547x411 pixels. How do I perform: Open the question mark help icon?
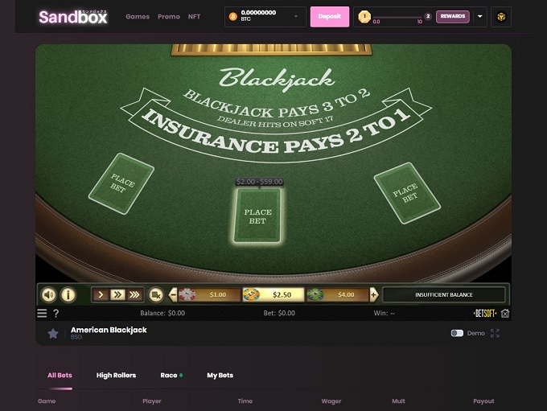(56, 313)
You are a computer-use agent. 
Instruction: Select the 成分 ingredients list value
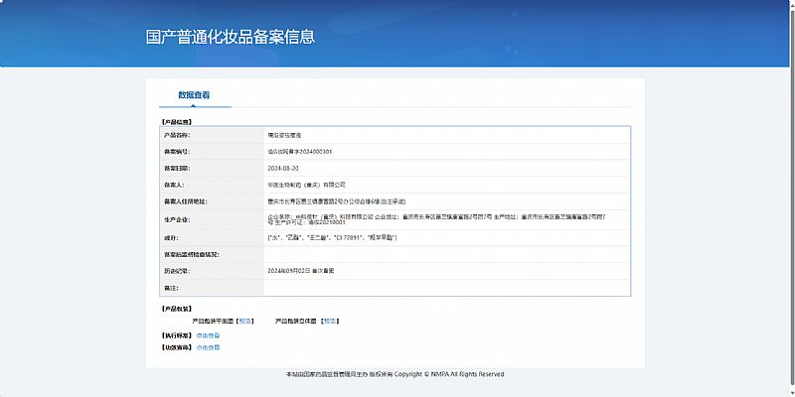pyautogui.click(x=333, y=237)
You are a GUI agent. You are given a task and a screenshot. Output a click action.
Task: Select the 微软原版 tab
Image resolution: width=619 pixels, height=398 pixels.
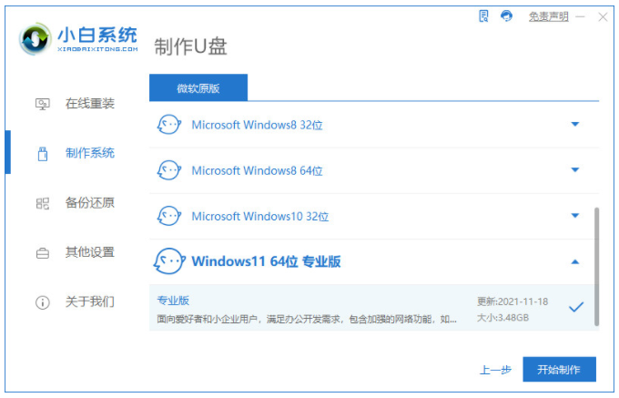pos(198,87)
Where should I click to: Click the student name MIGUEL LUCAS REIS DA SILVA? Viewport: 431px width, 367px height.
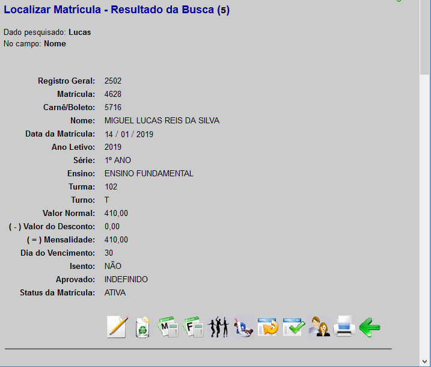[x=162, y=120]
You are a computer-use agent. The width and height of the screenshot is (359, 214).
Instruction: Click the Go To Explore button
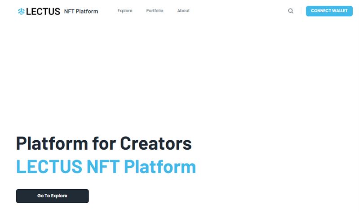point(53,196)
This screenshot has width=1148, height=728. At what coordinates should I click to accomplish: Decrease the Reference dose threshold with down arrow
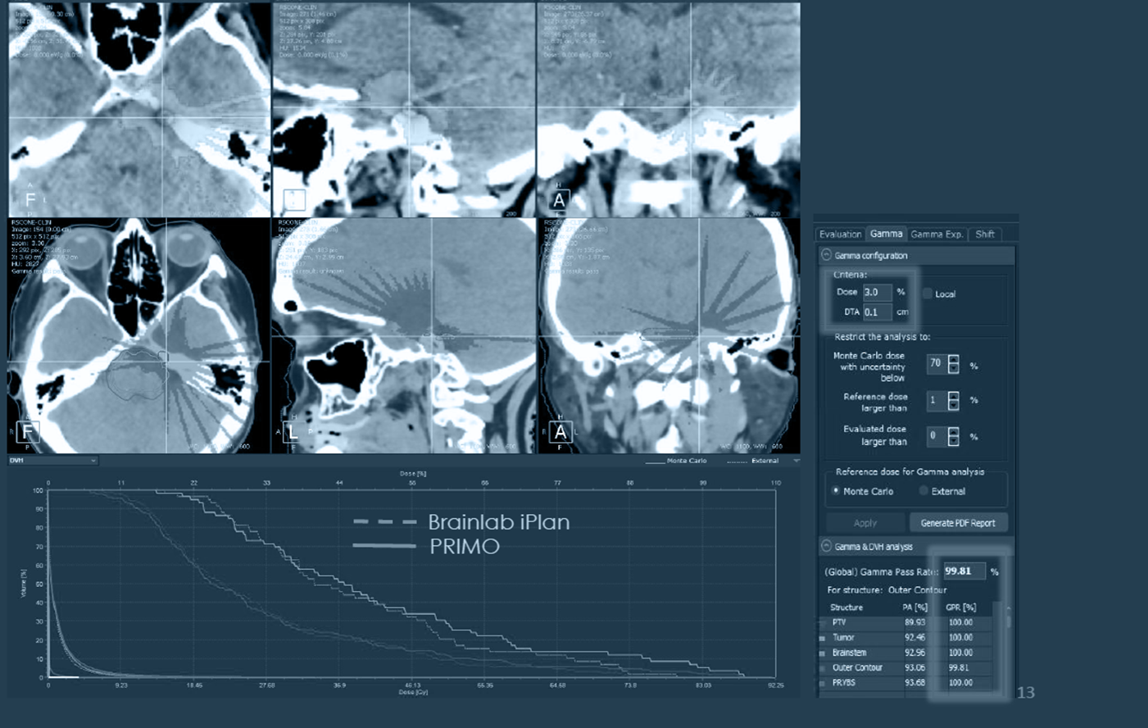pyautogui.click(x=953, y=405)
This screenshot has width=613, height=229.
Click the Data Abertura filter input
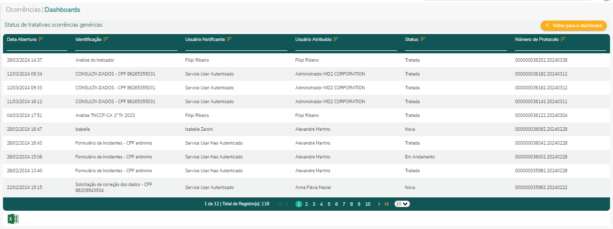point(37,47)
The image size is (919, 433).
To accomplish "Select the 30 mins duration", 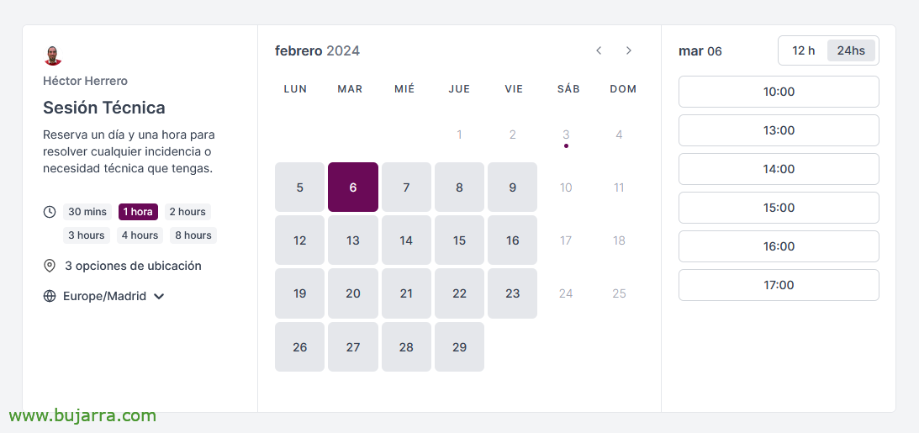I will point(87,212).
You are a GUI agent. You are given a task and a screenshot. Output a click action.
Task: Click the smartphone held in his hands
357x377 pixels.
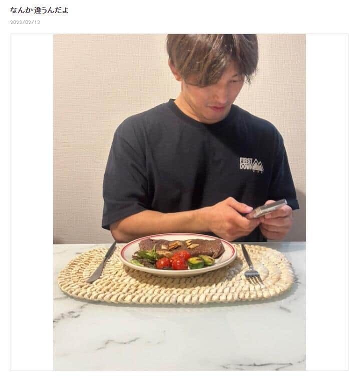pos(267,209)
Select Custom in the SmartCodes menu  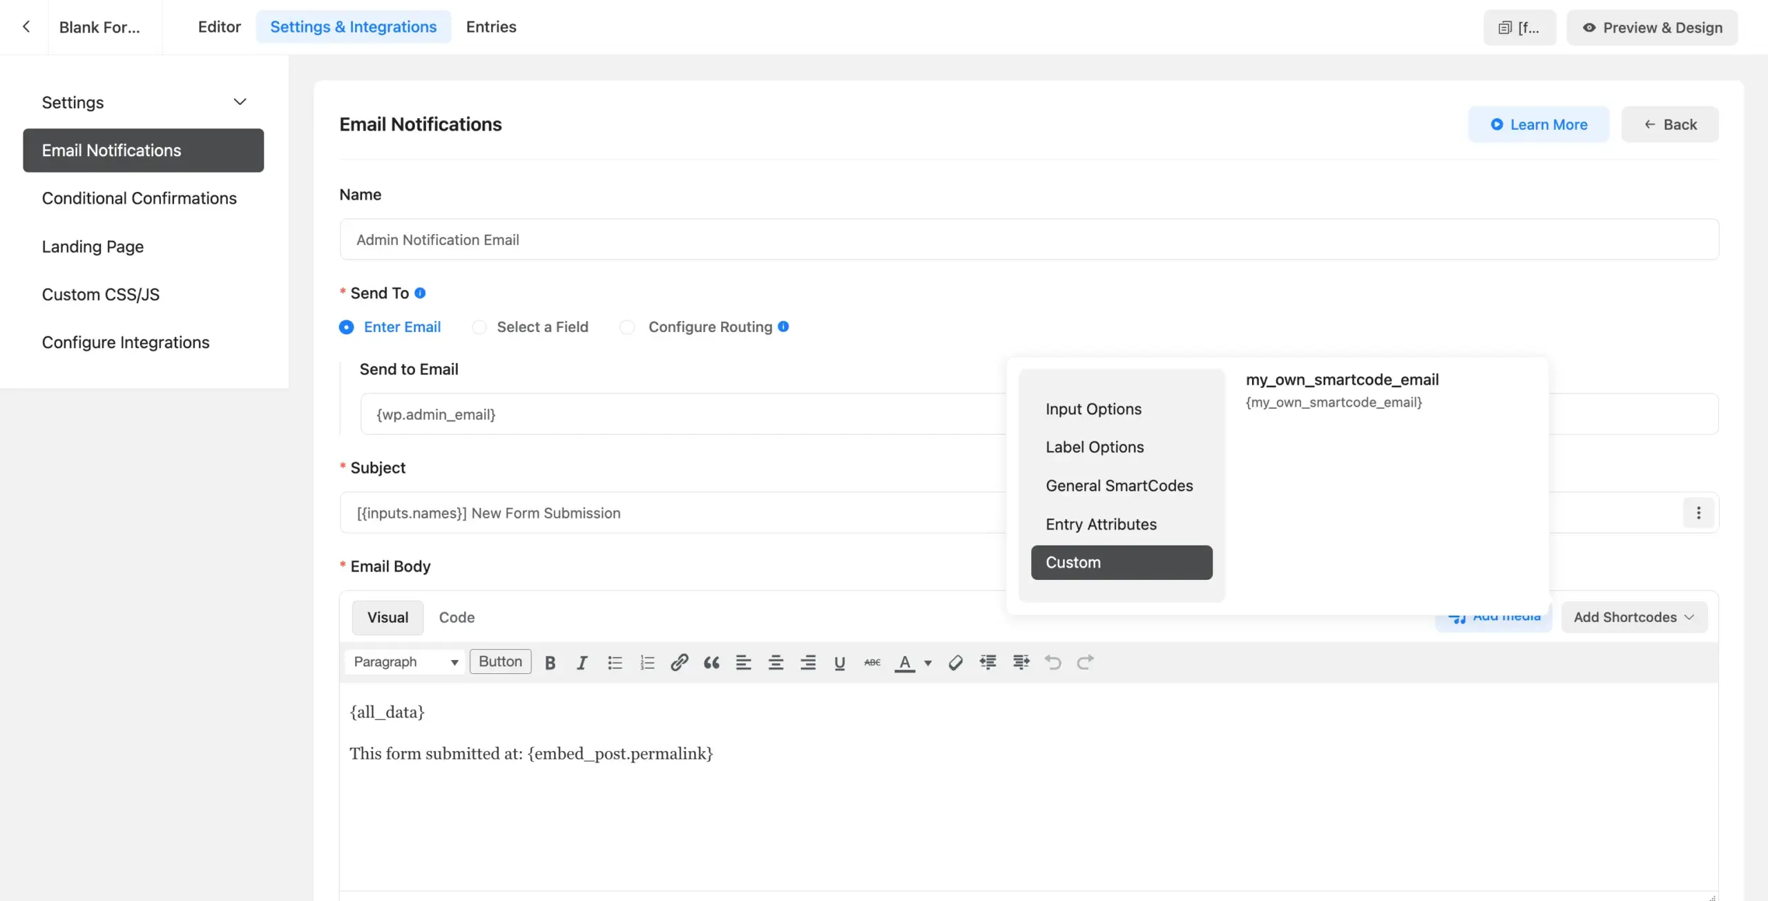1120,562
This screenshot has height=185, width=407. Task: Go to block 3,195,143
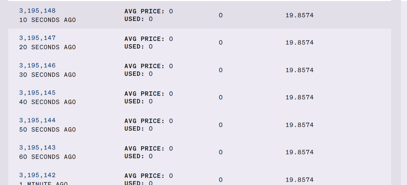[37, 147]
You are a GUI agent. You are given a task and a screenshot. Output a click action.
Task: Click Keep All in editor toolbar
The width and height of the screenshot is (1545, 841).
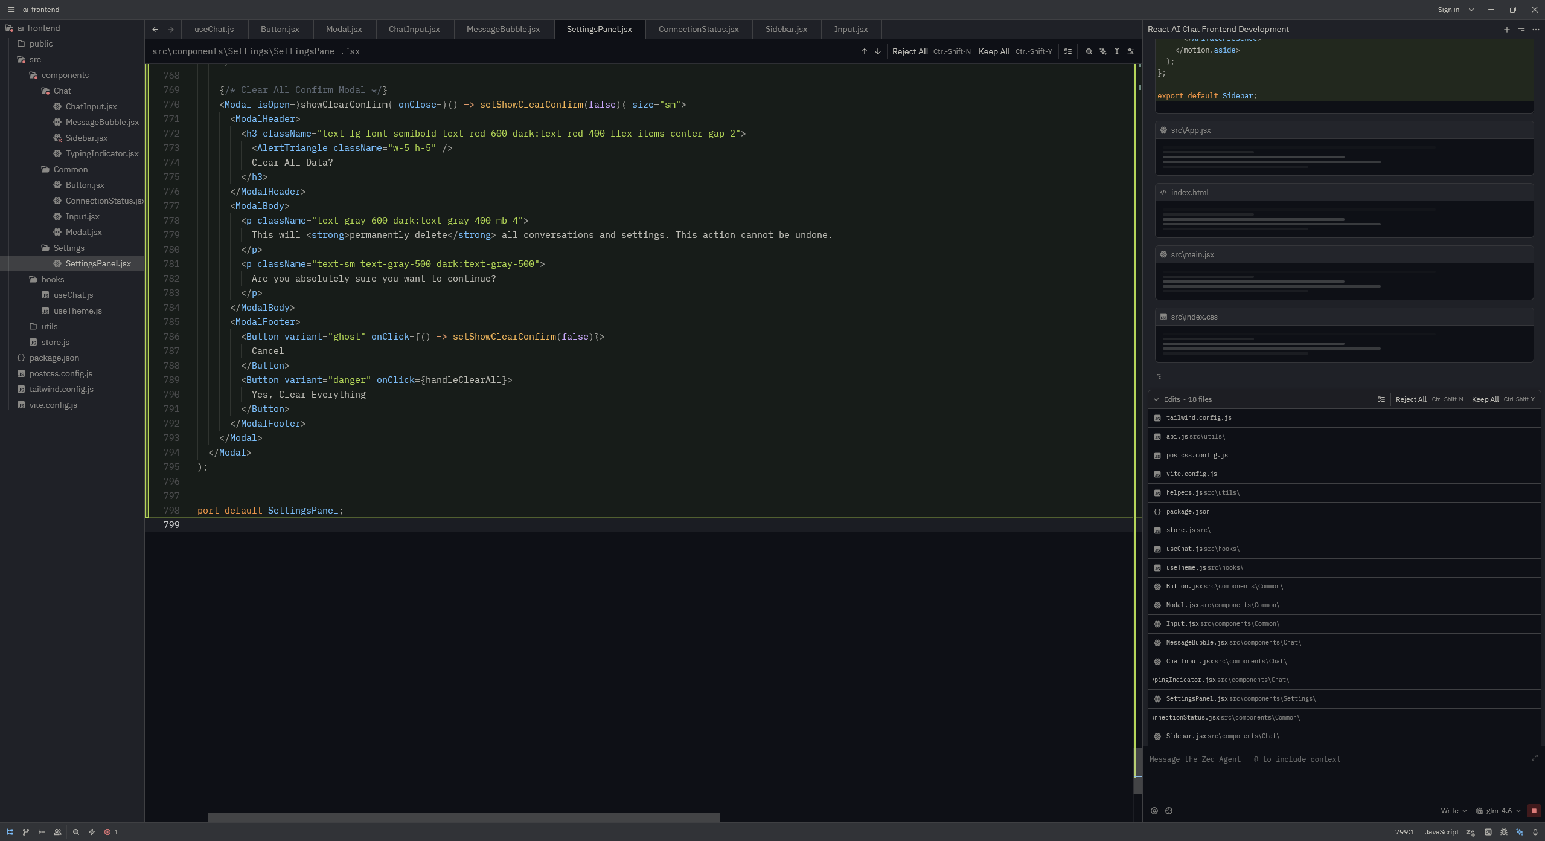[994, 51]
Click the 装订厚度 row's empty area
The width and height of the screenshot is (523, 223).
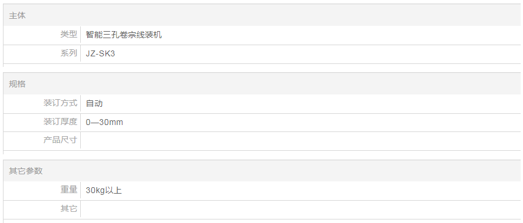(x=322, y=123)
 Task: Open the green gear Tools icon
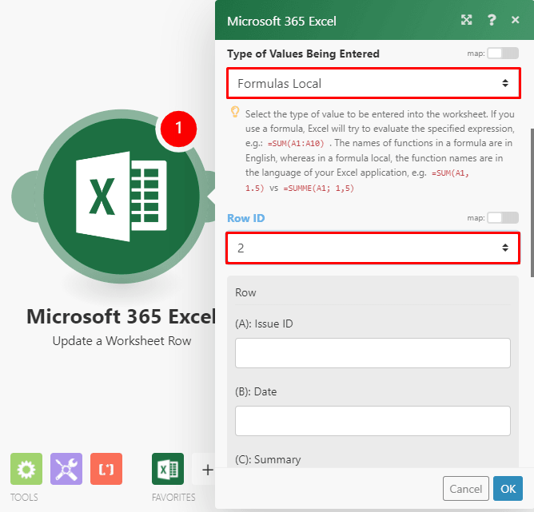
----
● WRITTEN PROBLEM
Please give the lines of the records from the line with "This screenshot has height=185, width=407." through the end of the records as a JSON list of strings, one per line, leaving out blank lines and the pictures.

● RESPONSE
[
  "This screenshot has height=185, width=407. Task: Go to block 3,195,143",
  "[37, 147]",
  "You are a GUI agent. You are given a task and a screenshot. Output a click action.",
  "Task: Click Keep All in editor toolbar",
  "The width and height of the screenshot is (1545, 841).",
  "[994, 51]",
  "Click the 装订厚度 row's empty area",
  "The width and height of the screenshot is (523, 223).",
  "(x=322, y=123)",
  " Task: Open the green gear Tools icon"
]